**Task prompt**. Copy nothing but the lines from the line with "Given: Open the" to the end of the records, retyped exactly. Pictures stay out.

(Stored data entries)
=-=-=-=-=

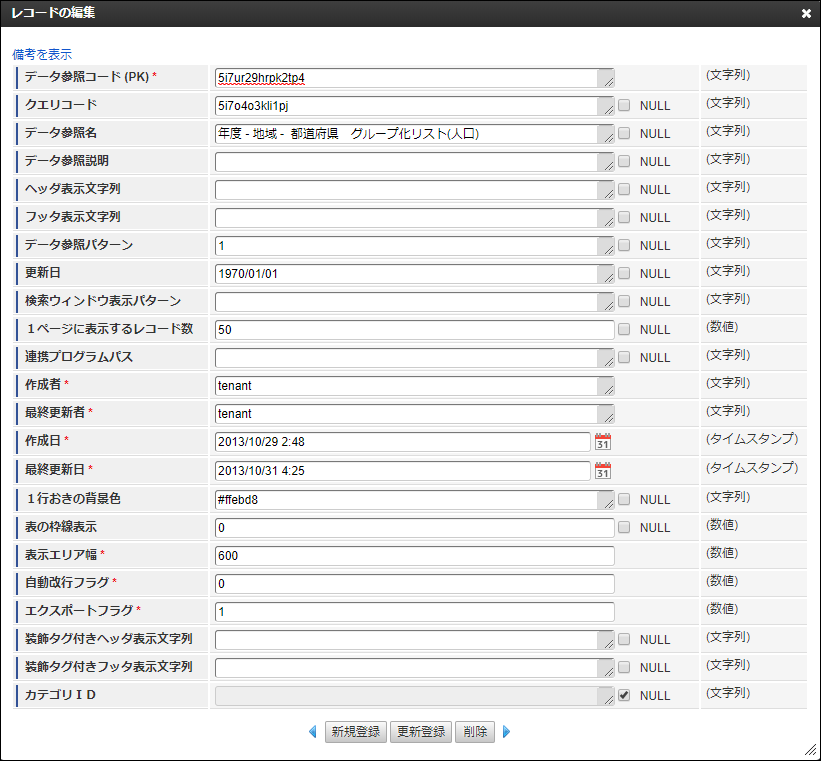Open the calendar picker for 作成日
The image size is (821, 761).
(x=602, y=441)
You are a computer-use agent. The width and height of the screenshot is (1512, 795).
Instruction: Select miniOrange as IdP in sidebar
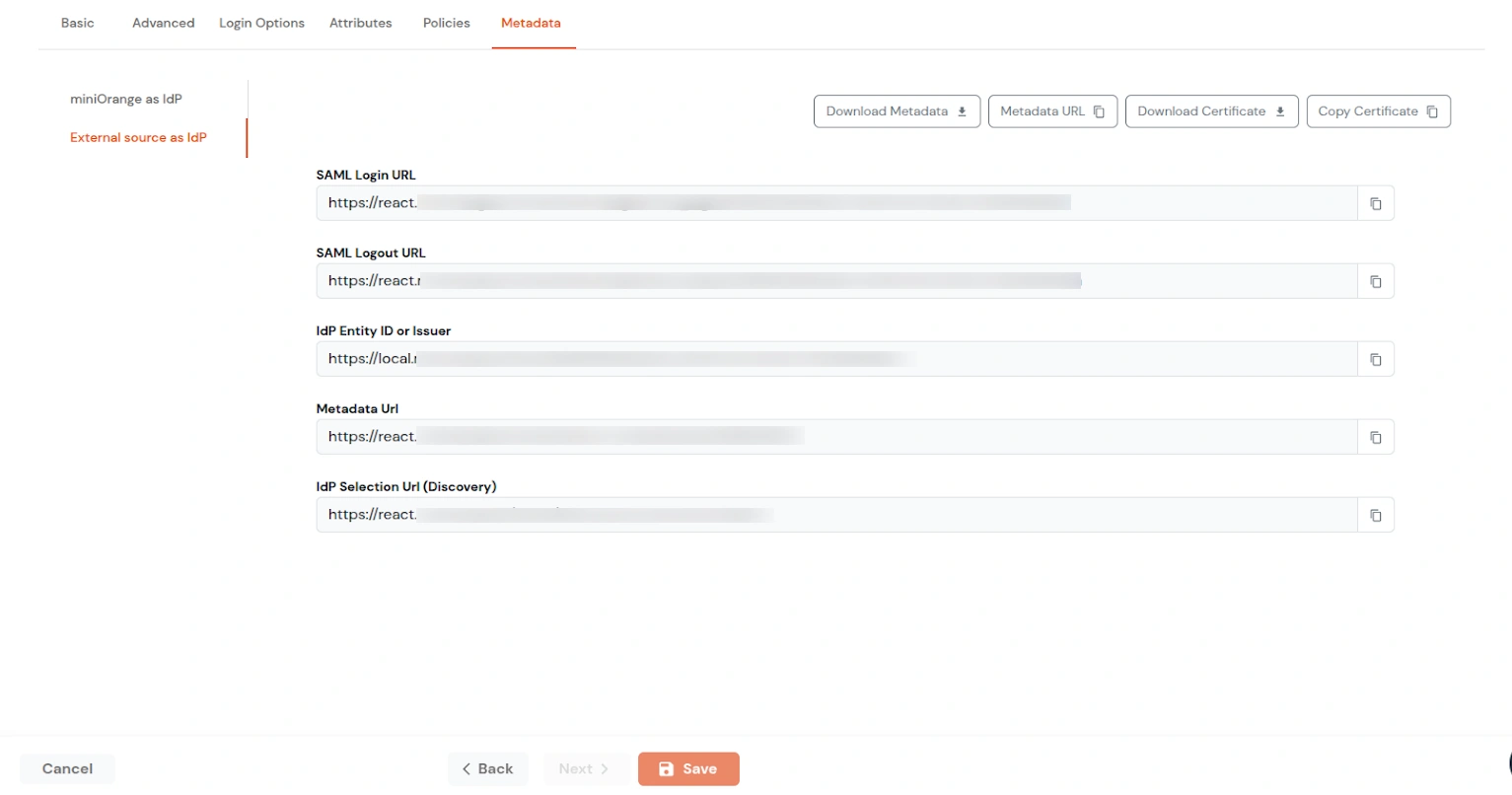tap(125, 99)
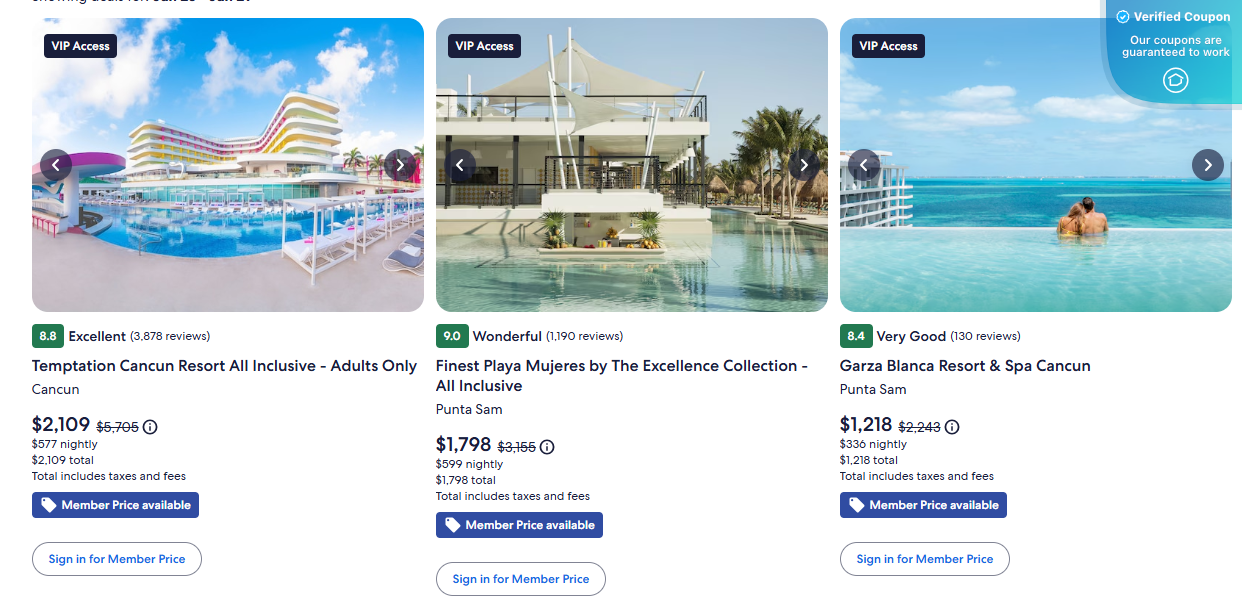The image size is (1242, 611).
Task: Sign in for Member Price under Temptation Cancun
Action: (x=116, y=558)
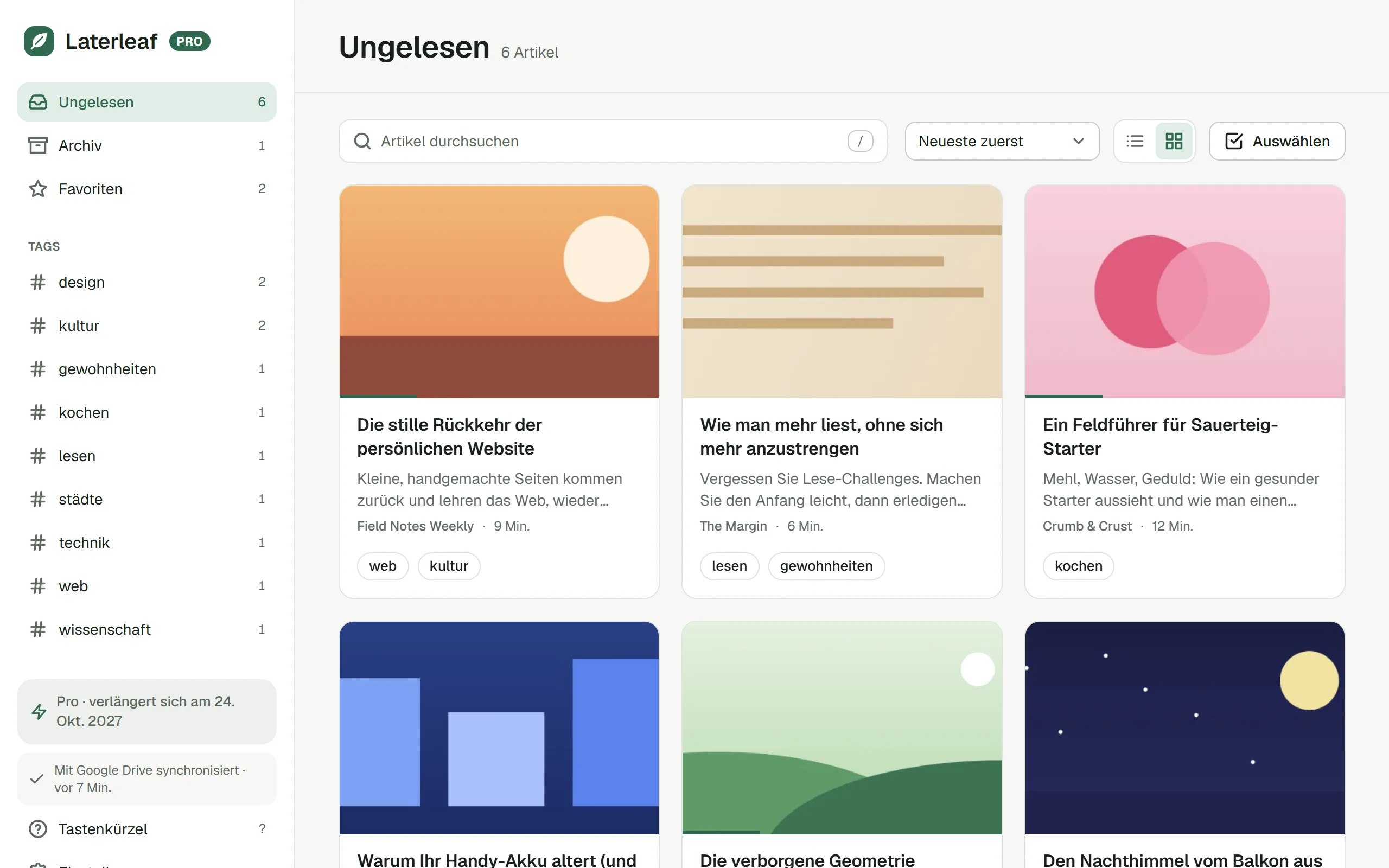Screen dimensions: 1389x868
Task: Click the reading progress bar on Sauerteig thumbnail
Action: click(1063, 396)
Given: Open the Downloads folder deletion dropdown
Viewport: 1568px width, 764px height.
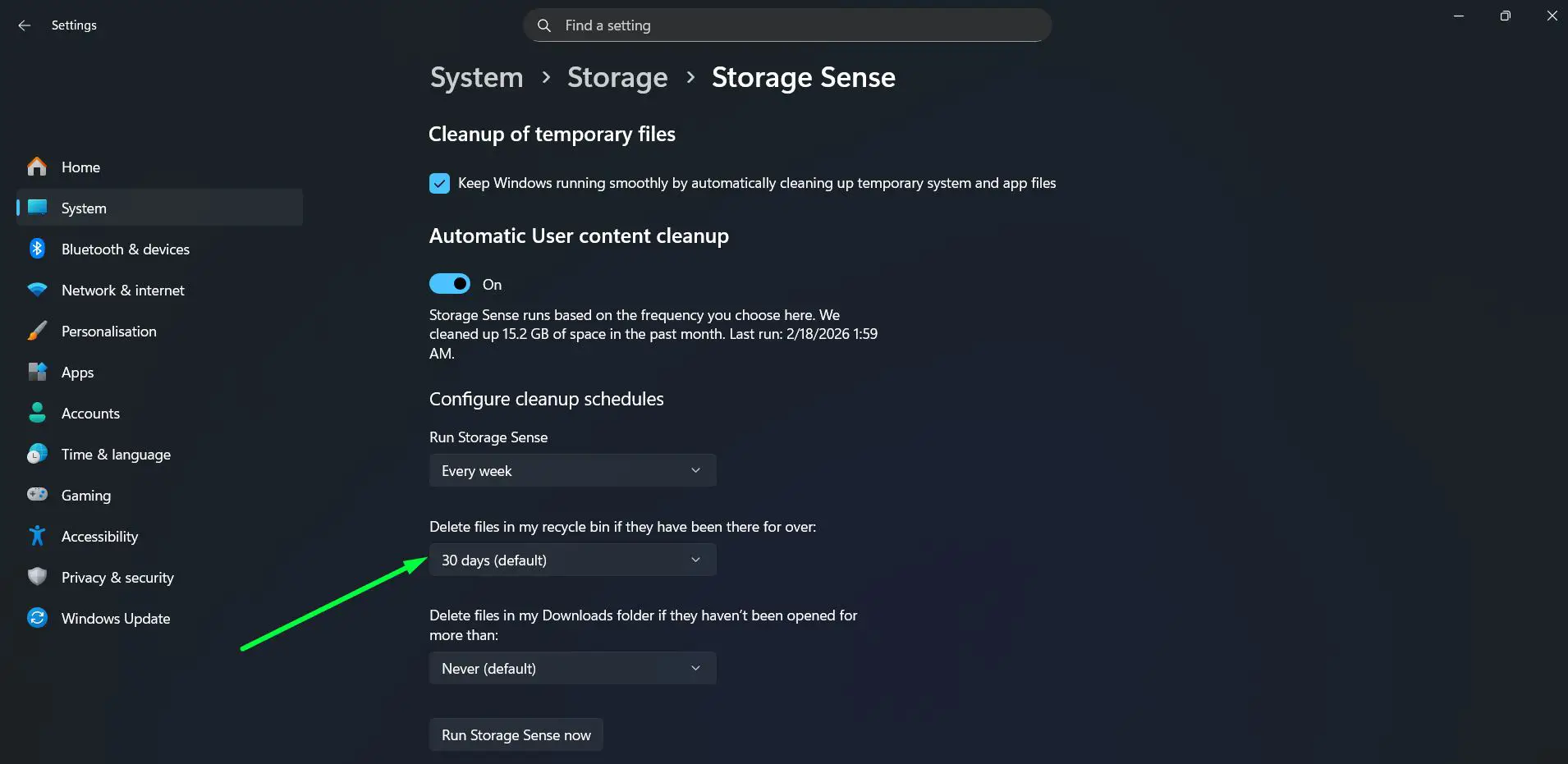Looking at the screenshot, I should coord(572,668).
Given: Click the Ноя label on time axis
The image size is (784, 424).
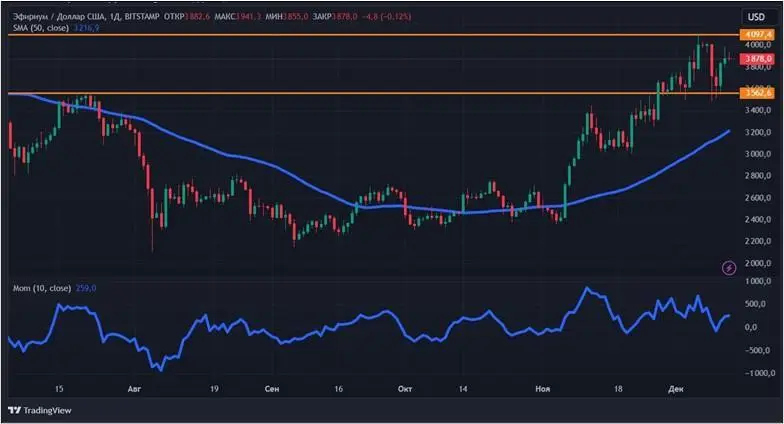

=-=-=-=-=

**Written response**.
Given: Open the Downloads folder deletion dropdown
Viewport: 1568px width, 764px height.
Looking at the screenshot, I should coord(572,668).
Given: Click the Ноя label on time axis
The image size is (784, 424).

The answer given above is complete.